Deal gives teachers full pay, adjusted hours
SAN FRANCISCO - San Francisco teachers will be paid for full-time work while on a modified schedule till the end of the school year as the coronavirus outbreak has shut down their campuses, according to a labor agreement approved this week and reported by the Chronicle.
The agreement specifies that teachers in San Francisco will work four hours per day, the Chronicle reported. The part-time work schedule was also adopted by other districts across the state, including Los Angeles.
“There are many educators who are also taking care of their own children, as well, as parents and other relatives, and their own health,” Susan Solomon, president of the United Educators of San Francisco, told the Chronicle. “There may be challenges in their households if two or more adults are working from home, meaning there are limits in terms of physical space, sound and internet bandwidth, for example.”

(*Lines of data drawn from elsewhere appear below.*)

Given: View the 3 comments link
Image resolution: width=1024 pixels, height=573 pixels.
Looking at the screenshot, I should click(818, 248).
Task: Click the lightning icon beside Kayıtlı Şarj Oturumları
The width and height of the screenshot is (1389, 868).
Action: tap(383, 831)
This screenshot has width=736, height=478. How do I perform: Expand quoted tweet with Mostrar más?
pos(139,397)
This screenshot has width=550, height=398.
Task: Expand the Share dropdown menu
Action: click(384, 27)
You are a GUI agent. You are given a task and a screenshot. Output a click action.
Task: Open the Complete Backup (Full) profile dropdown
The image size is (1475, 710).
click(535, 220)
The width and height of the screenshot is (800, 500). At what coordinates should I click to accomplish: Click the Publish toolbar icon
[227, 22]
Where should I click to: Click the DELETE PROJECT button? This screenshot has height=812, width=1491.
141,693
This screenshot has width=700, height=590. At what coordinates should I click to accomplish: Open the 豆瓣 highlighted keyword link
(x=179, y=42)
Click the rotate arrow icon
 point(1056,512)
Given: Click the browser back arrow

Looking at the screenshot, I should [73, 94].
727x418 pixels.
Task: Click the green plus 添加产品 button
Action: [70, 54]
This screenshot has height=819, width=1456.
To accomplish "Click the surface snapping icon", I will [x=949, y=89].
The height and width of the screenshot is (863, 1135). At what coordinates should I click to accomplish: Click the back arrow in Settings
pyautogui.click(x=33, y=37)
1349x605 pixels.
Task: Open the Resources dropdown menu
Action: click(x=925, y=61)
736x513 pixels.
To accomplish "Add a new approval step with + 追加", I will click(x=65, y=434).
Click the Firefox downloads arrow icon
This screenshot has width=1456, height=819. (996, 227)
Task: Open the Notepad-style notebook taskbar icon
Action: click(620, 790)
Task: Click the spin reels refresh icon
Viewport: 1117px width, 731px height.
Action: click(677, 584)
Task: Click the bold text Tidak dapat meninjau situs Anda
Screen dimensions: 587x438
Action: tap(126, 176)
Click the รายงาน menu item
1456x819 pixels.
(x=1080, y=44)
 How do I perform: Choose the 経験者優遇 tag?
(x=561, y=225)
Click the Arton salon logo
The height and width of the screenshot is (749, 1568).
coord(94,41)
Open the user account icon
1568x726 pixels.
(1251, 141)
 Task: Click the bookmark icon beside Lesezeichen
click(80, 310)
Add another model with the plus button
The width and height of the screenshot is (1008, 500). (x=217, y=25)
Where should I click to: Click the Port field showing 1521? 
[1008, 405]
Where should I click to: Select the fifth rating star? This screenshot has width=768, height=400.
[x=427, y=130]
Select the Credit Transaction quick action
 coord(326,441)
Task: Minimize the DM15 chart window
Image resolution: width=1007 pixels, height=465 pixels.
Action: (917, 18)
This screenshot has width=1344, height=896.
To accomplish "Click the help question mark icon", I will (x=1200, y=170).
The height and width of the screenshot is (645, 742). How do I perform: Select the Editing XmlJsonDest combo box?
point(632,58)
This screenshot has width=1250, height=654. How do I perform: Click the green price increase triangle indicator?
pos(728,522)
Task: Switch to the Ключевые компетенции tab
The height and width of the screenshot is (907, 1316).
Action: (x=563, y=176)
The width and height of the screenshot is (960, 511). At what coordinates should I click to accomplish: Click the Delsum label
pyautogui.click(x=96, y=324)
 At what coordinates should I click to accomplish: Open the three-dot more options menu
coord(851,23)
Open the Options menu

In Oakland, the "Distance Learning Team" released a YouTube video on April 5, the union's labor agreement stressed an "absolute" maximum of 240 minutes of working a day, including two hours of instruction and two hours of flex time. Instruction means teaching students on Zoom or holding virtual or telephonic office hours. The Oakland Educatio Association's deal also dictates that teachers not be “mandated to sit nor be on screen for more than 90 consecutive minutes at a time for ergonomic and vision safety.” And they will not work on May 8, calling it a "Wellness Day."
Other "big wins" of the Oakland deal, the union said on a video, are strong protections against students receiving no credits during school closures.
The four-hour day is a minimum, chief negotiator Chaz Garcia told the Chronicle, and is “protective of people’s emotional well-being and state of trauma.”
Claudia Briggs, spokeswoman for the California Teachers Association, said that teachers are likely spending way more than four hours trying to learn the "new normal" and adjust to distance learning.
Several parents were in support of the new contract.
Josh Brinjal said on Facebook that it's much harder for a teacher to teach from home with their own young kids at home "so they very well deserve all pay and benefits."
Syndney Cronister Smith wrote that she's sure her childrens' teachers are putting in more than four hours while also schooling their own children. "I know these teachers are worth every penny and more!" she said.
Other parents, however, have complained that it seems like their children are not getting ample instruction during the day. One mother, who asked to remain anonymous, said her student in Oakland spends seven minutes a day on lessons and seven hours on Minecraft. "I don't know what they're doing," she said of the teachers.
Meanwhile, there are some parents in Marin County, who are criticizing the Novato Unified School District's decision to eliminate letter grades during the pandemic.
Novato is turning to credit/no credit grading for middle and high school students.
The district says online classes put low-income students, who don't have internet access, at a disadvantage.
But some parents say Novato should give students and their families the option of a letter grade, as suggested by the Marin County Superintendent of Schools.
KTVU staff contributed to this report.